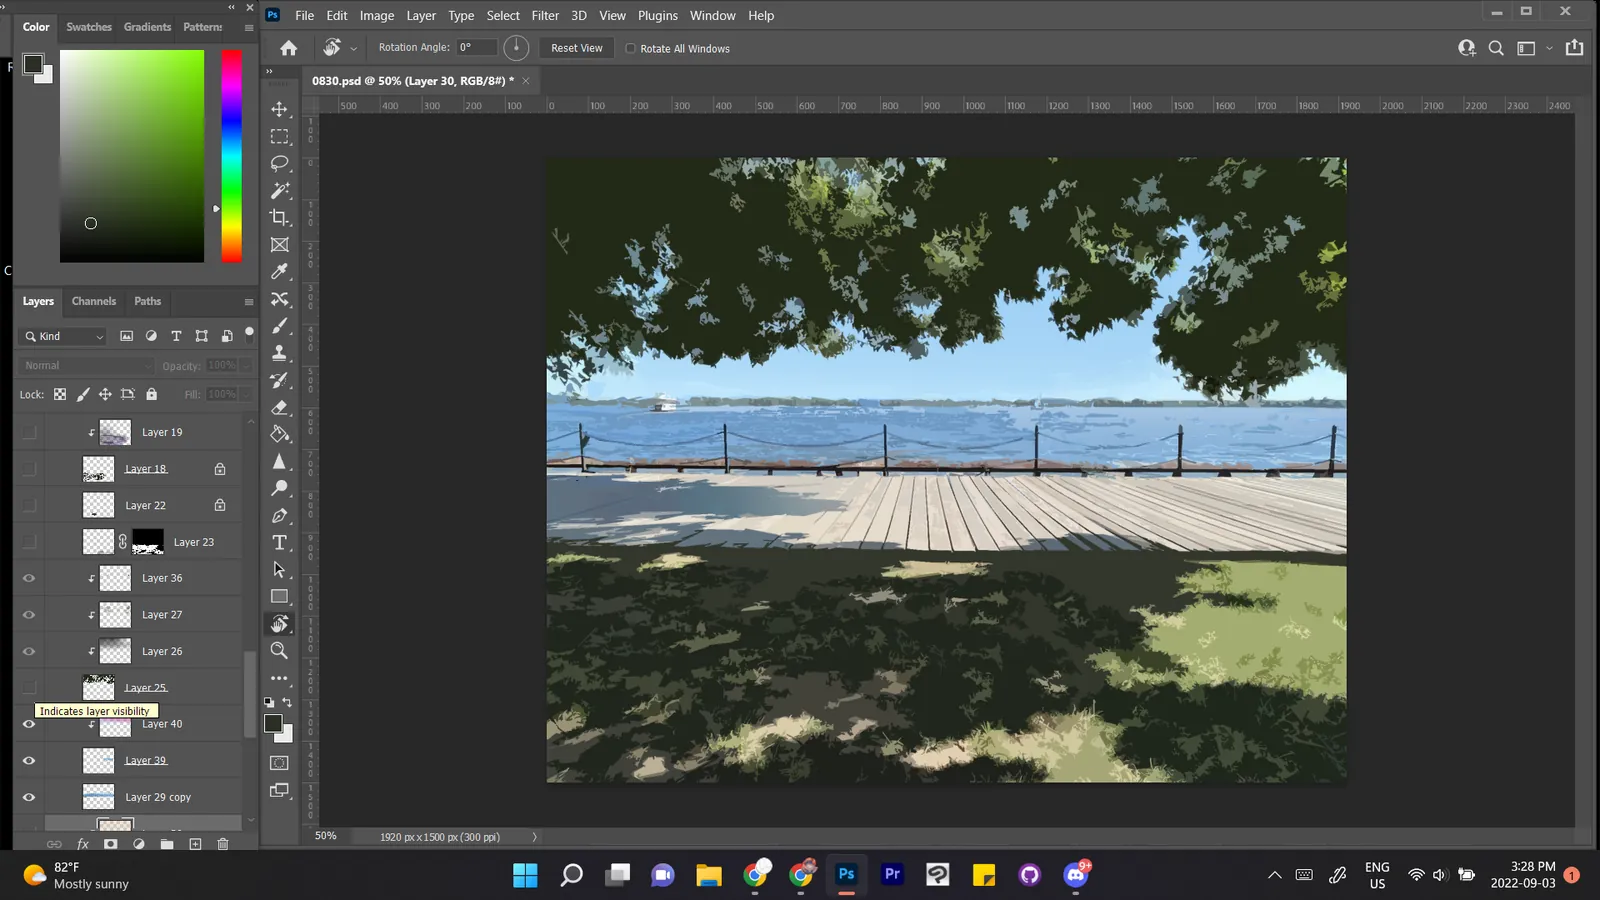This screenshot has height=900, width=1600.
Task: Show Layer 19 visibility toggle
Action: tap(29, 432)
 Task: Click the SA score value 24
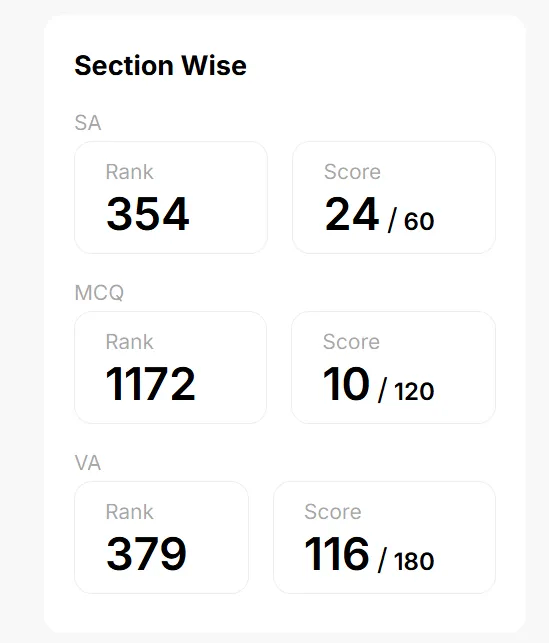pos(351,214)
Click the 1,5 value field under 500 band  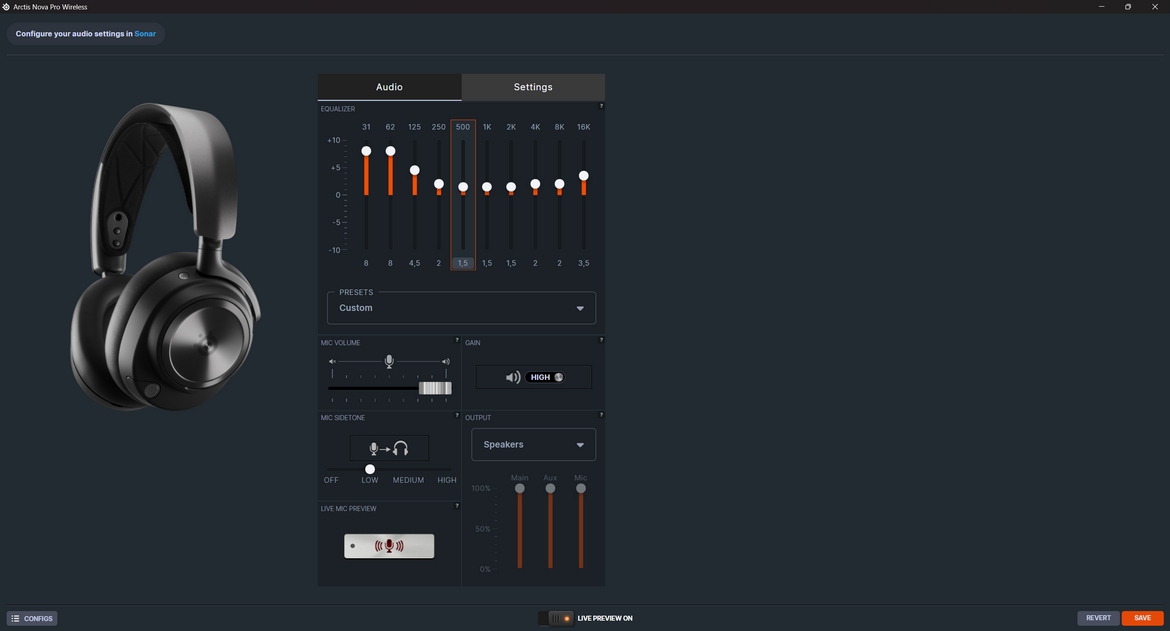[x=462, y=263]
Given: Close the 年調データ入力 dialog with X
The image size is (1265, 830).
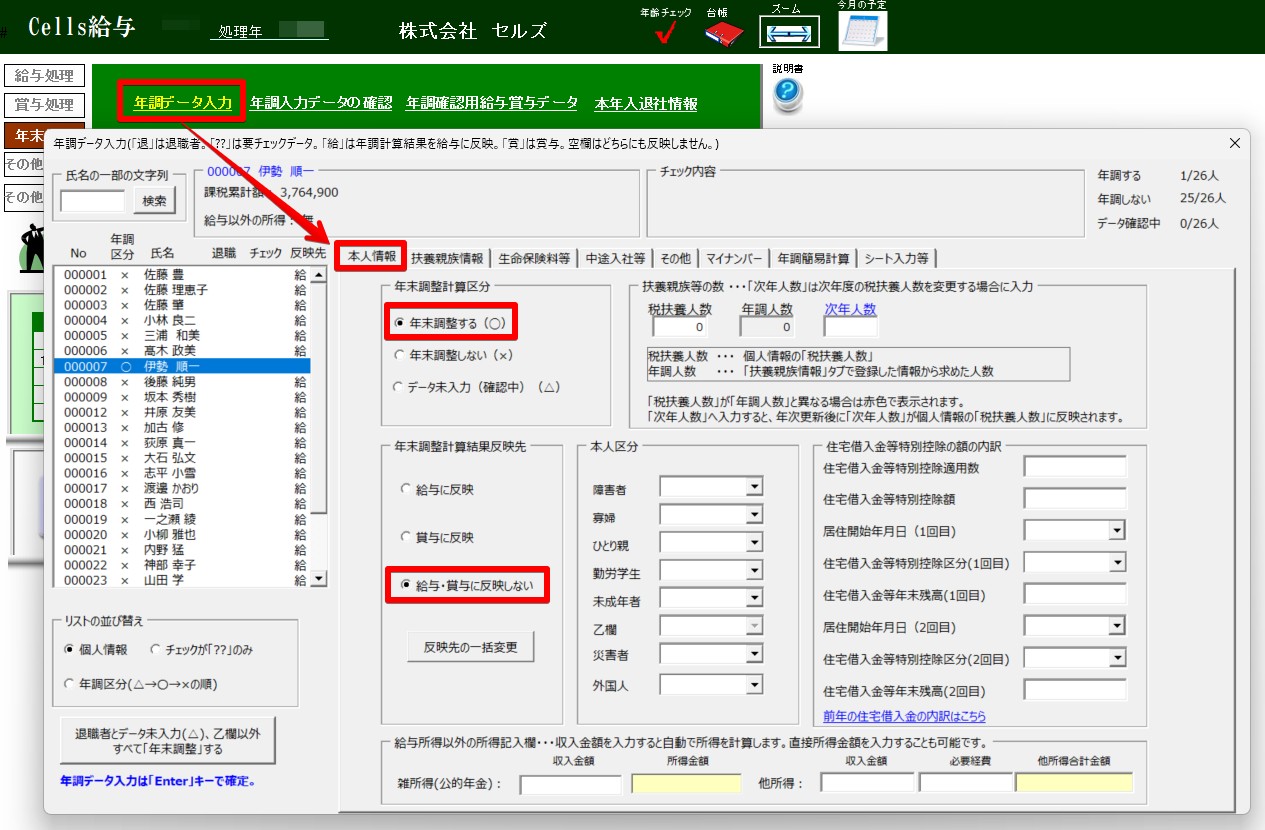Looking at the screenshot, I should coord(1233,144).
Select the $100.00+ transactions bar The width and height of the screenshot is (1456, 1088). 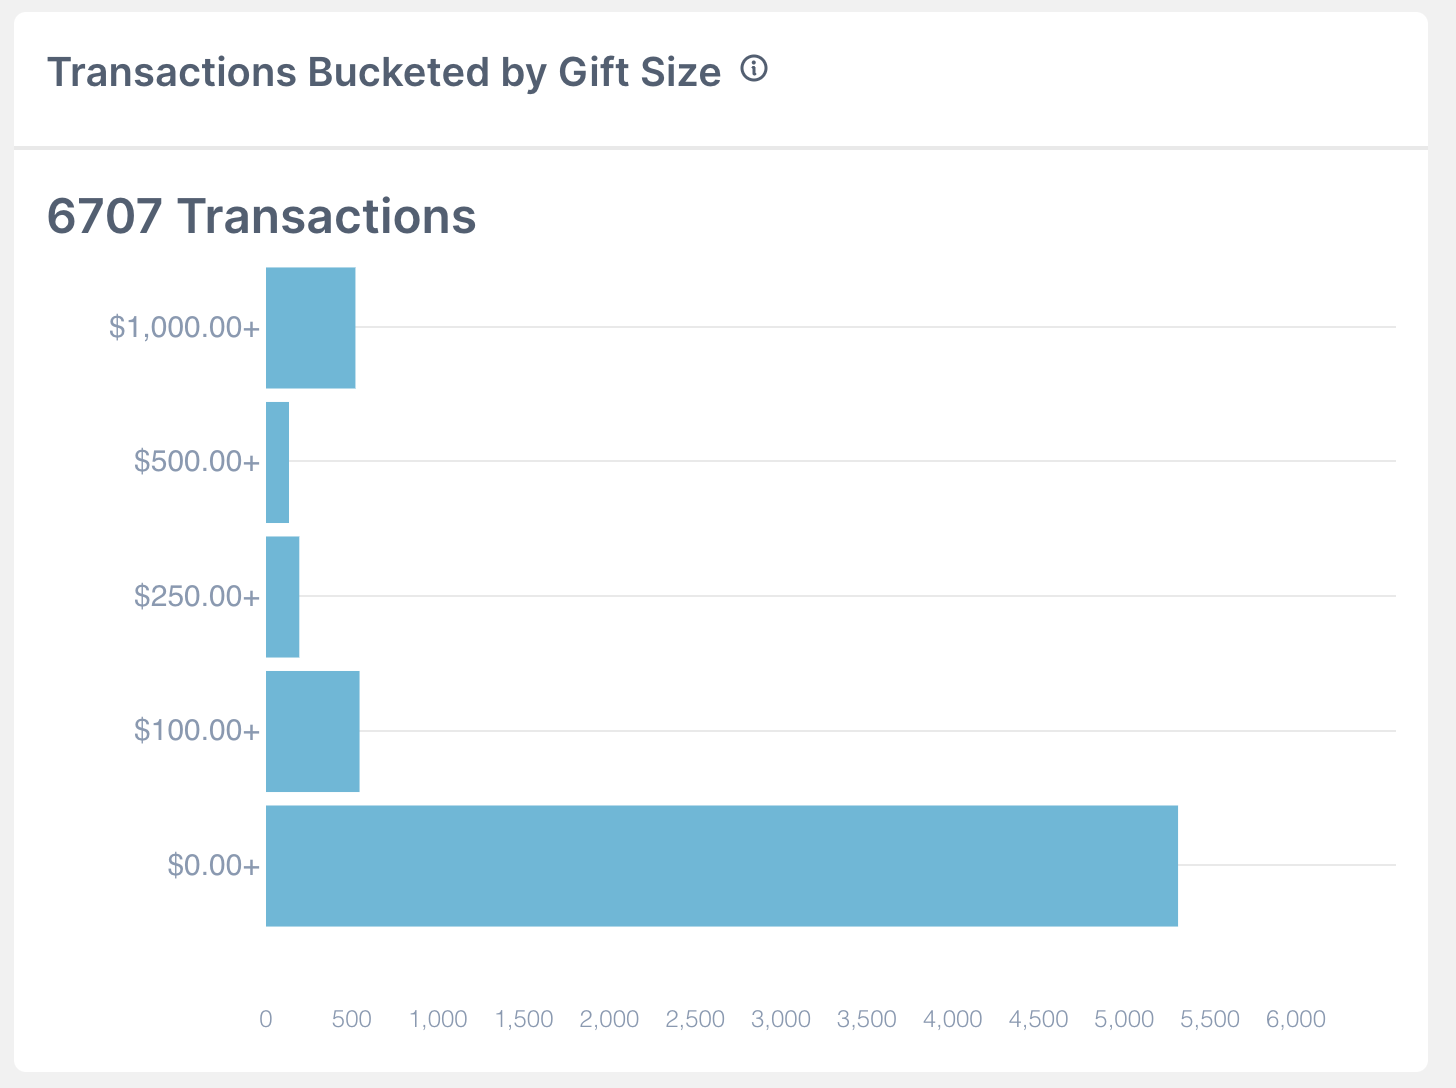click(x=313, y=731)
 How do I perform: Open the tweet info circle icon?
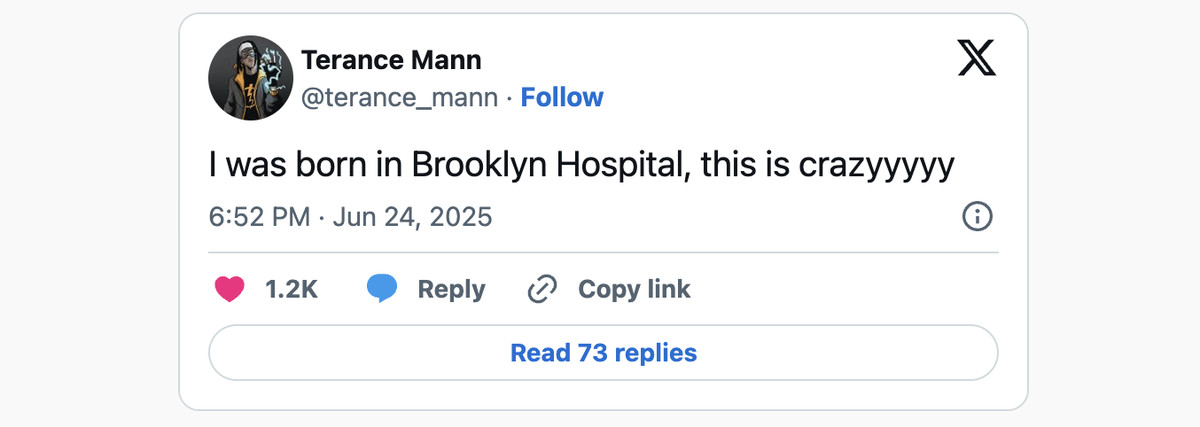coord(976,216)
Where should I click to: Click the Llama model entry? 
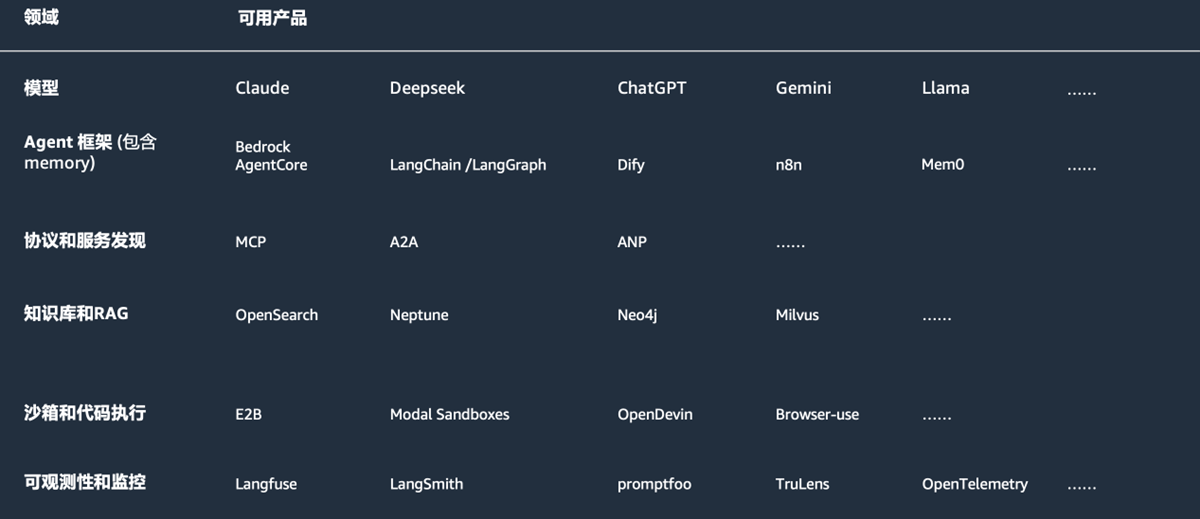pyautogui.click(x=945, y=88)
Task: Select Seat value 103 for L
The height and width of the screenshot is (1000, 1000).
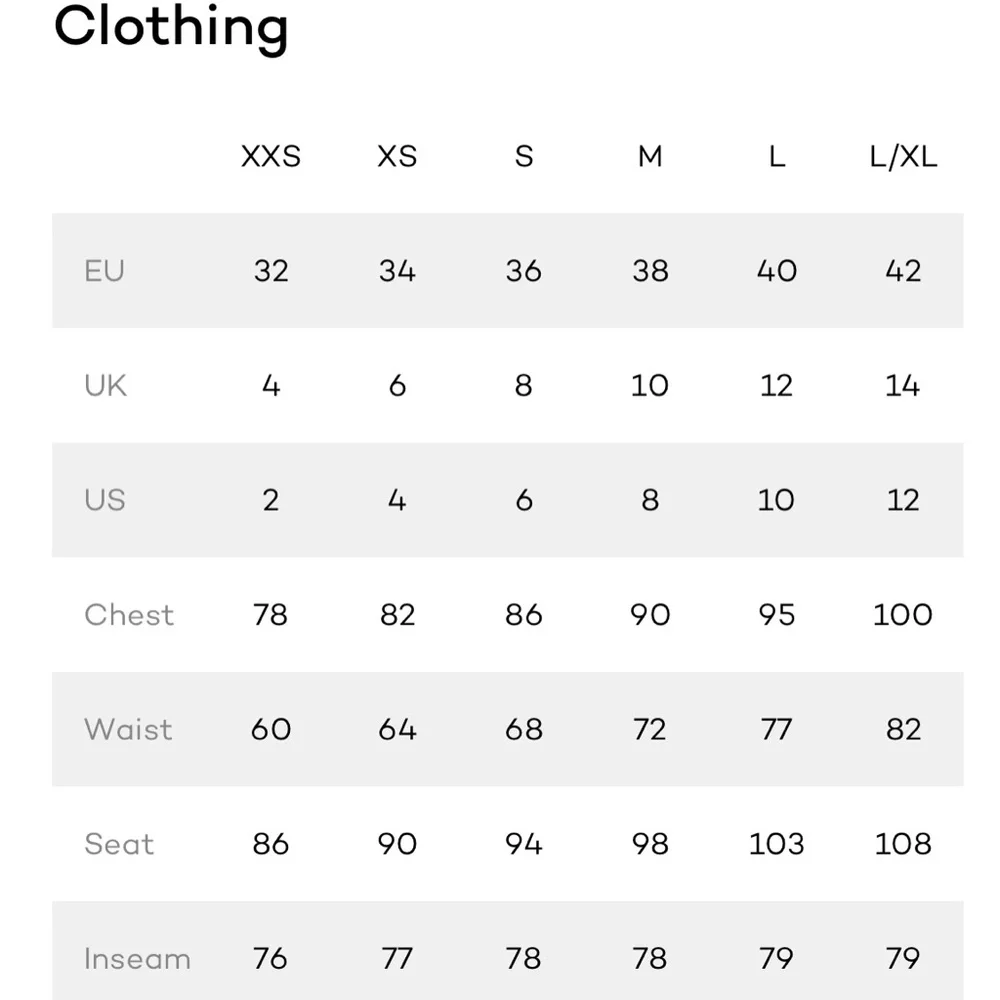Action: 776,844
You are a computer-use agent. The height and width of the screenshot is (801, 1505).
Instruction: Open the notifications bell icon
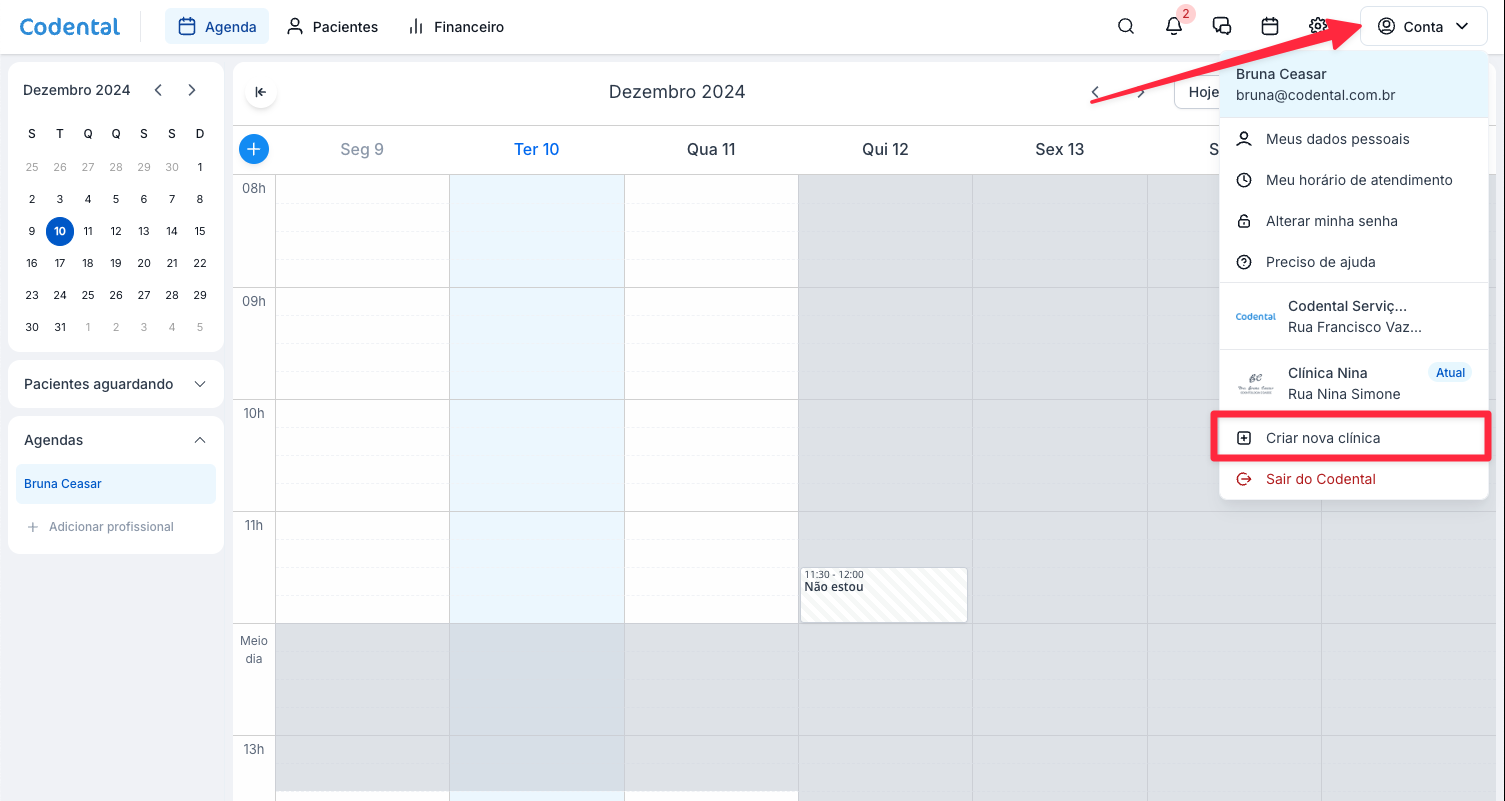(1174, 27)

:: THE PROBLEM ::
In the records above, find the line containing "Task: Select Seat value 103 for L" and restate it and every line after it word for word, all pictures excluded.

:: RESPONSE TO THE TASK ::
Task: Select Seat value 103 for L
The height and width of the screenshot is (1000, 1000).
Action: 776,844
You are a computer-use agent. The height and width of the screenshot is (801, 1505).
Instruction: Open the notifications bell icon
(1174, 27)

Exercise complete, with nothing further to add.